-- DIRECTIONS FOR THIS TASK --
When a line of the listing below has the string "card" in it, copy that line.

-- EXTRACTED DATA --

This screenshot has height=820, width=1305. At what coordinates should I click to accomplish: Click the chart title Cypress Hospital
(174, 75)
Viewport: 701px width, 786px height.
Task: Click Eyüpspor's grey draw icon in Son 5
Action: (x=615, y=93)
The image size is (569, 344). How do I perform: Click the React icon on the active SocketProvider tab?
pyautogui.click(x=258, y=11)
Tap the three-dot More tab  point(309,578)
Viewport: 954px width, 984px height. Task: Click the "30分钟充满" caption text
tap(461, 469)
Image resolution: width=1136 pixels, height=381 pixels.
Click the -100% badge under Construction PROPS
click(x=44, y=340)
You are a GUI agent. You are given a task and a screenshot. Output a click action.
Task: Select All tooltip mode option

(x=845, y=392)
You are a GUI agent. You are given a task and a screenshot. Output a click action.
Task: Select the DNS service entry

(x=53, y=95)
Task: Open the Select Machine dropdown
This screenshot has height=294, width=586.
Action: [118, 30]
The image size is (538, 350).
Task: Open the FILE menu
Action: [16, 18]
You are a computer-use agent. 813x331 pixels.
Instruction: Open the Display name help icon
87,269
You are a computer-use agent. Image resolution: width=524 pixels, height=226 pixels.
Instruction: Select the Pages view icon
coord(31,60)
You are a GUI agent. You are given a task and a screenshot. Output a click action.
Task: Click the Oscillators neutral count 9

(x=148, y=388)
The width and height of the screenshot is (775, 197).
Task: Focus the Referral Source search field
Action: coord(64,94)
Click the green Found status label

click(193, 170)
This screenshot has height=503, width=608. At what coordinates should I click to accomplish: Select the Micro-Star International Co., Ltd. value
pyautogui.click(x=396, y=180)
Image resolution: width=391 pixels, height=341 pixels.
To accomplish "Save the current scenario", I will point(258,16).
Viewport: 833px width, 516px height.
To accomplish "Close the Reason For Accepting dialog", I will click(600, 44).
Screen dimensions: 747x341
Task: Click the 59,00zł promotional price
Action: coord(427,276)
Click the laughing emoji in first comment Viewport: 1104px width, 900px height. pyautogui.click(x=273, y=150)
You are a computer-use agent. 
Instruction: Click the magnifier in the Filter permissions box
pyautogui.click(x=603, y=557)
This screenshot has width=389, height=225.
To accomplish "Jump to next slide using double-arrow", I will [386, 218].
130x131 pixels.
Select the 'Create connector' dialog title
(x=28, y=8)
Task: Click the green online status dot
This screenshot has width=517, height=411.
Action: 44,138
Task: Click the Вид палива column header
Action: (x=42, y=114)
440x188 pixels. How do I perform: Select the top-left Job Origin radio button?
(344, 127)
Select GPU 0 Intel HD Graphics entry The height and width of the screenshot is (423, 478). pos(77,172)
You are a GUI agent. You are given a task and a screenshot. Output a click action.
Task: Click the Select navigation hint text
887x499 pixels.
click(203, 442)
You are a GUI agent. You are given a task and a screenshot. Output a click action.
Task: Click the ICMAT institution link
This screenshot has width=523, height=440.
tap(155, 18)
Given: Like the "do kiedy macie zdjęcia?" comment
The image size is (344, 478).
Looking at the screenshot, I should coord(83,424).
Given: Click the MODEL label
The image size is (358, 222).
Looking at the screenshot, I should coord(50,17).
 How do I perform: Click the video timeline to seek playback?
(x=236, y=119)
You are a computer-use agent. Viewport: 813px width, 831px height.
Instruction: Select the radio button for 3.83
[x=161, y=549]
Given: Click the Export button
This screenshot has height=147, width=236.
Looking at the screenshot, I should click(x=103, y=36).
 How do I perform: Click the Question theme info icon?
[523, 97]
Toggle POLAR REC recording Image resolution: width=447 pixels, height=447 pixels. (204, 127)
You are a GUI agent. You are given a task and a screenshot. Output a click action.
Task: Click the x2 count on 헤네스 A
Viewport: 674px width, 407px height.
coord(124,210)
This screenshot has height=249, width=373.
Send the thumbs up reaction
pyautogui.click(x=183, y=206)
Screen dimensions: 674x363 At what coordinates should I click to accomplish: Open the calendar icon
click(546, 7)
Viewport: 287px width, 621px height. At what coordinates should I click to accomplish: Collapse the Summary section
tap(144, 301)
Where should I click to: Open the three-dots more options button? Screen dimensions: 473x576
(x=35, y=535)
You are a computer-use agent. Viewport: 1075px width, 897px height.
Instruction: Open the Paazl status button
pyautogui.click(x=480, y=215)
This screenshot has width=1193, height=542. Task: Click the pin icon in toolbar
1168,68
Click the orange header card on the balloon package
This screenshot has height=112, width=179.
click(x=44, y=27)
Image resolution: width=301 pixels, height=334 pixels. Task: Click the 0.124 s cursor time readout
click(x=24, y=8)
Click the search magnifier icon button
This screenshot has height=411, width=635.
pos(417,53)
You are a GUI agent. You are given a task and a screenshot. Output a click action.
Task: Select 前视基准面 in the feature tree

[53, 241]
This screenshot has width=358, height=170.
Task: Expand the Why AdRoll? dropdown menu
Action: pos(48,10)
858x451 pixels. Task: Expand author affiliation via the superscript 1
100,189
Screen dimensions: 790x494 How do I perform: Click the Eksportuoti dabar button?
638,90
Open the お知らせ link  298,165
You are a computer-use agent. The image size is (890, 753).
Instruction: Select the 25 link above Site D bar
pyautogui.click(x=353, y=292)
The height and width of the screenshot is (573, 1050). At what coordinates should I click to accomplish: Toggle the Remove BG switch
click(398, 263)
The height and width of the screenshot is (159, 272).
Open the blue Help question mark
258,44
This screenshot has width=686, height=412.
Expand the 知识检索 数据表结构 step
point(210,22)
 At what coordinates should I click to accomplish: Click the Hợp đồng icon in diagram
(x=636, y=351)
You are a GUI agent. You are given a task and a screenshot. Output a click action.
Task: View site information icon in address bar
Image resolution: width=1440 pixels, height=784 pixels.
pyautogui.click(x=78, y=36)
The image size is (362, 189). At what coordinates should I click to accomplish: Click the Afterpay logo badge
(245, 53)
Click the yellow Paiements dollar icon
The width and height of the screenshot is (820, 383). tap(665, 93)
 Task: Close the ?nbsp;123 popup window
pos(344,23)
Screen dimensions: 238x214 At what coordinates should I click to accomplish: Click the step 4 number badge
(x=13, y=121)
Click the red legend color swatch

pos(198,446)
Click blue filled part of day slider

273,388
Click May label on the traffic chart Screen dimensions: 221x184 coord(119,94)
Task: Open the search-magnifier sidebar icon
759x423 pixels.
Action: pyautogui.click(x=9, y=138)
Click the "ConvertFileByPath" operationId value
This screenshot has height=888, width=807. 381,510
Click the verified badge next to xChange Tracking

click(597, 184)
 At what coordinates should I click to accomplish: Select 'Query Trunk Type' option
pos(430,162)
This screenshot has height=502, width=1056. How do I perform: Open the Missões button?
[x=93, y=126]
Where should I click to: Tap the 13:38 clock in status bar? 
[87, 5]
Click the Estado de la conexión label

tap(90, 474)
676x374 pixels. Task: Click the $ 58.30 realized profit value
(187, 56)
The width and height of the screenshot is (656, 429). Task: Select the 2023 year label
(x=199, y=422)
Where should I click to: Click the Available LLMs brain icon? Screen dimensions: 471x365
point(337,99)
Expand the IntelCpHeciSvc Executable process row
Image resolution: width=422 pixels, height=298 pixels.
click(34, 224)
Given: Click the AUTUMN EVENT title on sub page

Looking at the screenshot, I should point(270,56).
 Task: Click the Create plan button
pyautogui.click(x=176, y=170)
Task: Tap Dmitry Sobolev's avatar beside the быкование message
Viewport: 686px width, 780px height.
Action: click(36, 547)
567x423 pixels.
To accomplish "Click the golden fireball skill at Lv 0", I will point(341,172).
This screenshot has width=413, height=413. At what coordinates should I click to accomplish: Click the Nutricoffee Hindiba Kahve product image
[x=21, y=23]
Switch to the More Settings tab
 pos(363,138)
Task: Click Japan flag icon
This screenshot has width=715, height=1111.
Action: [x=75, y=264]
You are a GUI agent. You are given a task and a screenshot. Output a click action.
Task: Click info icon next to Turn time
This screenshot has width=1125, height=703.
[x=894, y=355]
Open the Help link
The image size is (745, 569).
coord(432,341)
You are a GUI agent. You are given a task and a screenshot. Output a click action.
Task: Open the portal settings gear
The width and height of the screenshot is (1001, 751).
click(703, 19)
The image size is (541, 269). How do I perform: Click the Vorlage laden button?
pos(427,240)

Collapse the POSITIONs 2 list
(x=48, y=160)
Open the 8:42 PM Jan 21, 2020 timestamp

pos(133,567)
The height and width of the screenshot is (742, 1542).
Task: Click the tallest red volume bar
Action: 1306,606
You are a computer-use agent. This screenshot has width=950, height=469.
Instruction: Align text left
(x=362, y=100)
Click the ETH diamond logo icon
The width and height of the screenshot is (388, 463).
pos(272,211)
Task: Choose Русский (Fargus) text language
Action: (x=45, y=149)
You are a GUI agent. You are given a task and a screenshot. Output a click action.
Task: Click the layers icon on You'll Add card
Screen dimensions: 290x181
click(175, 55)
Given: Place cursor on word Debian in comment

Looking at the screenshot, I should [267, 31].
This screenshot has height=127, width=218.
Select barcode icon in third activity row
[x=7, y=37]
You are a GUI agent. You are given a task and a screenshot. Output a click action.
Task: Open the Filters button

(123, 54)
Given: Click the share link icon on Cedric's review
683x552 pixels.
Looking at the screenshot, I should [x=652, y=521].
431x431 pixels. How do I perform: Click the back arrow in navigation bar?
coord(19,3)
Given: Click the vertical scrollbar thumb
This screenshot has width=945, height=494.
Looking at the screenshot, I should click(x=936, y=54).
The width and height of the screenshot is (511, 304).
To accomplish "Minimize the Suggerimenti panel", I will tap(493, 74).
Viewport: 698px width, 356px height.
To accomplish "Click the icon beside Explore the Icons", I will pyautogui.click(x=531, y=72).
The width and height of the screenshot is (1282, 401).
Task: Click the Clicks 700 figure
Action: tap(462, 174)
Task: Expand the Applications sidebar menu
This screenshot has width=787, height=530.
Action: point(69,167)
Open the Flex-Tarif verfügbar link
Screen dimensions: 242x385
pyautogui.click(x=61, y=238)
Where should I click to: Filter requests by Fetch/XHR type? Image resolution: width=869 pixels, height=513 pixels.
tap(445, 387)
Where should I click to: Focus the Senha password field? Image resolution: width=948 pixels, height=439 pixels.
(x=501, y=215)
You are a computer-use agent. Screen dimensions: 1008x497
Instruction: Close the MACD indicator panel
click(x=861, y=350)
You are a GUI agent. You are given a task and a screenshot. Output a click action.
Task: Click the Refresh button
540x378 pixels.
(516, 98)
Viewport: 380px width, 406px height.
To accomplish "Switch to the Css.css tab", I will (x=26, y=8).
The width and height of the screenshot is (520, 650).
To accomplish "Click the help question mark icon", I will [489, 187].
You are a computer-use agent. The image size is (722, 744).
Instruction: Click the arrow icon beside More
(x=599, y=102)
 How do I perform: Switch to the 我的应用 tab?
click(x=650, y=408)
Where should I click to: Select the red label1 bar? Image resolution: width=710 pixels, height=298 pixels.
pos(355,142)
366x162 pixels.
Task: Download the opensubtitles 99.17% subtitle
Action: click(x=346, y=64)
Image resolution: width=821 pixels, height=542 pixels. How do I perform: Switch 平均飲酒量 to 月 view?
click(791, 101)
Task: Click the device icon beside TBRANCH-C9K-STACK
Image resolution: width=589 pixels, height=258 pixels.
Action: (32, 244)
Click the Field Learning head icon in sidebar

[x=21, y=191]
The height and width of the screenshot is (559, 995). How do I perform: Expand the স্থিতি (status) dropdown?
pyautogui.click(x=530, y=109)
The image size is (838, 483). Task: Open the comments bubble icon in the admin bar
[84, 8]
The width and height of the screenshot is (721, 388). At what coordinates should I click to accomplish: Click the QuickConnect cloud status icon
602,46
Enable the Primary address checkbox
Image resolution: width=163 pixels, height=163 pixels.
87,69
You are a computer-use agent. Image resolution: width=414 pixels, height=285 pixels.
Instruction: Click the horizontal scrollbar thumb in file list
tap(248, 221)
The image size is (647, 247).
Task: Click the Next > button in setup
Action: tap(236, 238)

-- THE COMPLETED TASK --
Click the orange header card on the balloon package
Task: Click the layers icon on You'll Add card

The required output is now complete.